DEINE AUFGABE >> Gib den folgenden Textausschnitt über inhaliertes Amikacin bei beatmeten Intensivpatienten vollständig und wortgetreu wieder.

TEXTAUSSCHNITT >>
········

Eine dreitägige inhalative Behandlung mit dem Antibiotikum Amikacin hat in einer multizentrischen, randomisierten Studie bei Patienten, die auf einer Intensivstation seit mindestens drei Tagen invasiv beatmet wurden, die Zahl der beatmungsassoziierten Pneumonien (VAP) gesenkt und deren Komplikationen vermieden.

Die beatmungsassoziierte Pneumonie (VAP) ist weltweit die häufigste nosokomiale Infektion, wobei oft oropharyngeale Bakterien die Auslöser sind. Die Bakterien, die sich zunächst in einem Biofilm auf der Tubusoberfläche vermehren, gelangen über den Tubus in die unteren Atemwege. Die Sterberate beträgt trotz Antibiotikatherapien bis zu 13%, wobei die meisten Todesfälle nach etwa sieben Tagen auftreten. Die Prävention beschränkt sich bisher weitgehend auf hygienische Maßnahmen.

········

DIE DATEN >>

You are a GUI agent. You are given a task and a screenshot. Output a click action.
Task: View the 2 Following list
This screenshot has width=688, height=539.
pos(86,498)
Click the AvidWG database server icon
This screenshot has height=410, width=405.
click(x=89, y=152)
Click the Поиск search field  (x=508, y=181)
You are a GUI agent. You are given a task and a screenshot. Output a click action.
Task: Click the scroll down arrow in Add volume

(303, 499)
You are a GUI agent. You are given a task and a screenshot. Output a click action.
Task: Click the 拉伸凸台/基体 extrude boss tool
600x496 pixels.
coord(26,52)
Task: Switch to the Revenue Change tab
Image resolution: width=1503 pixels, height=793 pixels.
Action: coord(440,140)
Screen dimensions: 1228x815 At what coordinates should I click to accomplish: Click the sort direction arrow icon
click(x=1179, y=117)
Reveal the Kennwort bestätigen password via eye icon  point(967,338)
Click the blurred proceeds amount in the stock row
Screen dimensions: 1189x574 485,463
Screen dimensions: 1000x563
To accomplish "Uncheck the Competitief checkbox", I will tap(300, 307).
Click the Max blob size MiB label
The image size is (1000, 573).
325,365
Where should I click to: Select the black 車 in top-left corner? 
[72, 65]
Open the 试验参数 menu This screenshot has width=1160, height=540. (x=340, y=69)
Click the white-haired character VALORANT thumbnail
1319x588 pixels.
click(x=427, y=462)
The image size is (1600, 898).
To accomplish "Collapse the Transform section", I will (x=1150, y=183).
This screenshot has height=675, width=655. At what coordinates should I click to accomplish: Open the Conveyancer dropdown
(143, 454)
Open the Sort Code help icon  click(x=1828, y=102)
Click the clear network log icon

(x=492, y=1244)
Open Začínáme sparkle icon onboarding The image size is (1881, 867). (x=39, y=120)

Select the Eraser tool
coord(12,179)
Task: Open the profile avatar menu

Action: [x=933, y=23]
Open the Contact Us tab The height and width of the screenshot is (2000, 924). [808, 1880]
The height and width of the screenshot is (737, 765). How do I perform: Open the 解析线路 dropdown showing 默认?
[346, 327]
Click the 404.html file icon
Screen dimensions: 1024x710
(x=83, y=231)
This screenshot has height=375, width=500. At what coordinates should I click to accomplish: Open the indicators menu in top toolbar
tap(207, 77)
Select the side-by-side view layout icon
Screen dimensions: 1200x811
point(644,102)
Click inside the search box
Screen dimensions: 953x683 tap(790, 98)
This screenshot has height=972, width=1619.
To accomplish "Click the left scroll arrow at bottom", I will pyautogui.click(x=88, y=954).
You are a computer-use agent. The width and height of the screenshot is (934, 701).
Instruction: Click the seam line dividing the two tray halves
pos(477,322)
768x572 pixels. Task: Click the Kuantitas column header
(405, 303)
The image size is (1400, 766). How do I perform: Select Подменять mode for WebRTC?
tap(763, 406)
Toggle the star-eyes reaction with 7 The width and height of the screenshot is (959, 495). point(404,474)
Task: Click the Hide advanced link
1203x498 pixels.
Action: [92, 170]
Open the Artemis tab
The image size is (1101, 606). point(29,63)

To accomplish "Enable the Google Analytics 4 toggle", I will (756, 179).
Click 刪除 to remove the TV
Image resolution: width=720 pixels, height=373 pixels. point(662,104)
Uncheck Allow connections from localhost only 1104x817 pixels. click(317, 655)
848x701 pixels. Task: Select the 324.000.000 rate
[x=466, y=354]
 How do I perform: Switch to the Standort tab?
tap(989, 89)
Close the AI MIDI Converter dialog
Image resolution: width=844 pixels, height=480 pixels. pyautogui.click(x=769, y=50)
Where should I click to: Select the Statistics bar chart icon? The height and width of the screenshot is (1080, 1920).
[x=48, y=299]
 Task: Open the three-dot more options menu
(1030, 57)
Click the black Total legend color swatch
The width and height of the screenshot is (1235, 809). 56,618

········

ERGEBNIS DER ÜBUNG >>
Eine dreitägige inhalative Behandlung mit dem Antibiotikum Amikacin hat in einer multizentrischen, randomisierten Studie bei Patienten, die auf einer Intensivstation seit mindestens drei Tagen invasiv beatmet wurden, die Zahl der beatmungsassoziierten Pneumonien (VAP) gesenkt und deren Komplikationen vermieden.

Die beatmungsassoziierte Pneumonie (VAP) ist weltweit die häufigste nosokomiale Infektion, wobei oft oropharyngeale Bakterien die Auslöser sind. Die Bakterien, die sich zunächst in einem Biofilm auf der Tubusoberfläche vermehren, gelangen über den Tubus in die unteren Atemwege. Die Sterberate beträgt trotz Antibiotikatherapien bis zu 13%, wobei die meisten Todesfälle nach etwa sieben Tagen auftreten. Die Prävention beschränkt sich bisher weitgehend auf hygienische Maßnahmen.